Mr. Structural Engineer, by the way, refused to provide a written assessment. He insisted he was called in to "appraise" the wall, which he did, and that if we want him to do a report it will cost $800-$1k and will include all his fabulous engineering expertise. I said I'd let him know if I was interested ... later.

Tonight's freak-out is based on the concern that repair will not be good enough for the prospective buyer and she will walk away.


Backward: We have a buyer!

After what felt like our millionth open house (I think it was somewhere between the 5th and the 10th), we finally had an interested buyer!! I waited anxiously to see what her offer would be... it was not good. We did some negotiating over the span of 24 hours until we found our floor and her ceiling, and then we took it... because we want to move to our friggin house already!! I was ecstatic. I was high on life. I began obsessively sticking things in boxes. I made a spreadsheet and updated it hourly with all the things I could think of we'd need to do before closing. We had a date! We were finally moving!

Saturday, June 18, 2011

Home inspection from hell

Interestingly, the way blogs read, if I update this blog going progressively backwards in time and someone reads it once I'm done, it will tell our story in chronological order...

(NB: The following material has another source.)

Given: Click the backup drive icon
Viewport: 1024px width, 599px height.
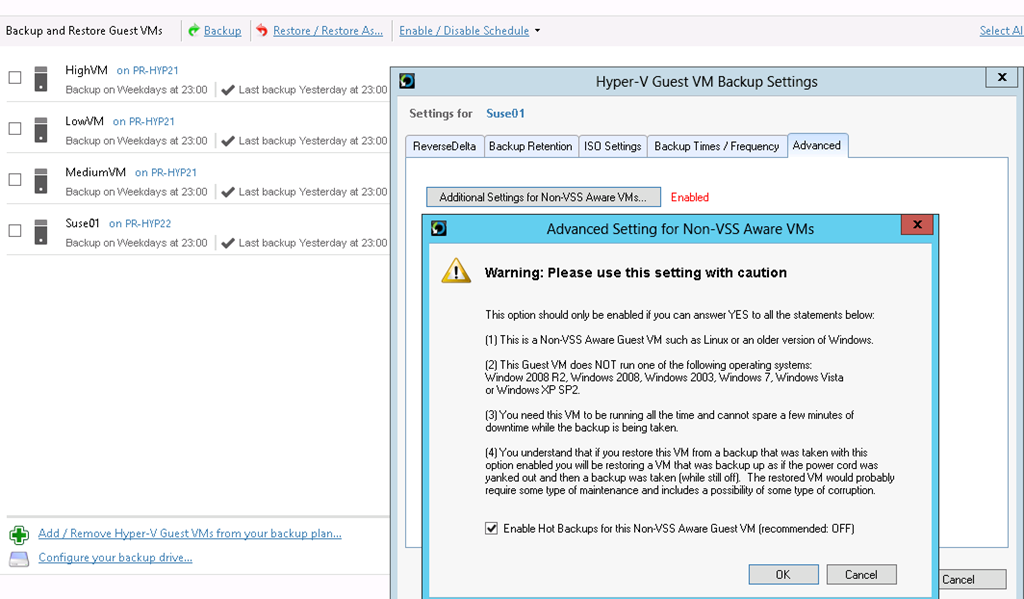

Tuesday we had our home inspection. Or, more accurately, our potential buyer had her inspection of our home. I spent hours cleaning the house, scrubbing walls, putting away clothes and dishes, running Roomba, emptying the rabbits' litter box, making the beds neatly, and so on. I was late to work because I was doing last-minute cleaning by myself while my husband walked out the door proclaiming, "She's already buying it; it's not a big deal."

A few hours later, I get a text from my realtor, "Did the previous inspector mention anything about work in the basement?" ... um, no. I called him to see what on earth was going on. Apparently they were in the basement, and the inspector did not like what he was seeing. Now, mind you, another unit in our building sold two weeks ago... and we had heard nothing about the basement. Well, maybe this guy was just a little more cautious.

A short time later, my realtor calls me to inform me that my condo smells like cat piss, and express disappointment that I did not empty the litter box. Now, we have a cat... but the litter box was fairly clean and I certainly didn't think it smelled when I left this morning. Apparently, I have lost the ability to distinguish the smell of cat urine. This means that people probably frequently walk into my house and think to themselves, "Oh, gross" ... and have not been telling me. I am now one of Those Pet People, whose homes have adopted the smell of their beloved Fido or Fifi, and who are none the wiser of it.

Anyhow, more important is the fact that the inspector recommended having a structural engineer look at a wall in our basement. Cat pee is small beans compared to a wall in your basement whose structural integrity is now in question.

Friday, June 17, 2011

It's only a wall

The structural engineer came by yesterday.

The good news? He was able to quickly assess the problem and his visit cost a mere $50 (1/2 hour).

The bad news? There is a structural issue with one of the foundation walls of our condo building.

The good news? Our buyer has not run away, and hopefully once we get this fixed, she'll still buy our condo.

I spent hours cleaning my condo obsessively and worrying about dust and making sure the dishwasher was empty so they could test it and about this little paint chip in the corner... and a wall is falling down in my basement.

Life just likes to find new ways to blindside you, doesn't it?